━━━ Stored rows ━━━
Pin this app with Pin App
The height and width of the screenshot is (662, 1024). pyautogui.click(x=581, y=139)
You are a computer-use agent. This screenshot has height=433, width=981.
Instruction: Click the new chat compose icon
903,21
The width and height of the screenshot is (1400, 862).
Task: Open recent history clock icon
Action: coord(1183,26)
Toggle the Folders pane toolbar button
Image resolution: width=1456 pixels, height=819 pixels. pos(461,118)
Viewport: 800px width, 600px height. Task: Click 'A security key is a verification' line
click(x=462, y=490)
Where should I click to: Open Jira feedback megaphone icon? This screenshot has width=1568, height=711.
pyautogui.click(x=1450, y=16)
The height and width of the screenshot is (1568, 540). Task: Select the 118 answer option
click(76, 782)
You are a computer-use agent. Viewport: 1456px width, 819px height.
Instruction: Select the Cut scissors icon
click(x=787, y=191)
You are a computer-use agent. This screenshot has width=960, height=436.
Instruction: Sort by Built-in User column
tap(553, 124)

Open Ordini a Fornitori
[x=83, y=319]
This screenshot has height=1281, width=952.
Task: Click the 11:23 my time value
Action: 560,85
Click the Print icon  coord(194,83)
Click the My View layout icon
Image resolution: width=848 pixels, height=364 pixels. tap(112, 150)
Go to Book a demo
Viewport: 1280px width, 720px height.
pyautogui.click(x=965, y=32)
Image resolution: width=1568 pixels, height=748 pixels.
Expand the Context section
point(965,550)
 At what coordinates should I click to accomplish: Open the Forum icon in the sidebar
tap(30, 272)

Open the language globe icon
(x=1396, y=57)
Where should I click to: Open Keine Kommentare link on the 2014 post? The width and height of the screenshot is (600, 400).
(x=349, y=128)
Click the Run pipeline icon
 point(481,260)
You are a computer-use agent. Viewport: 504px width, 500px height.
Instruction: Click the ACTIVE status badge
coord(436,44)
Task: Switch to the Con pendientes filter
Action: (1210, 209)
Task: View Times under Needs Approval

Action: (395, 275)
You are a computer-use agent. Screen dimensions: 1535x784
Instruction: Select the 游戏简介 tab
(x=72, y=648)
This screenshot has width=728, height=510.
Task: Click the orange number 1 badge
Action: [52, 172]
━━━
What is needed: Copy the entries word for word, from the first one down through the line containing "click(x=462, y=490)".

Right answer:
Pin this app with Pin App
The height and width of the screenshot is (662, 1024). pyautogui.click(x=581, y=139)
You are a computer-use agent. This screenshot has height=433, width=981.
Instruction: Click the new chat compose icon
903,21
The width and height of the screenshot is (1400, 862).
Task: Open recent history clock icon
Action: coord(1183,26)
Toggle the Folders pane toolbar button
Image resolution: width=1456 pixels, height=819 pixels. pos(461,118)
Viewport: 800px width, 600px height. Task: Click 'A security key is a verification' line
click(x=462, y=490)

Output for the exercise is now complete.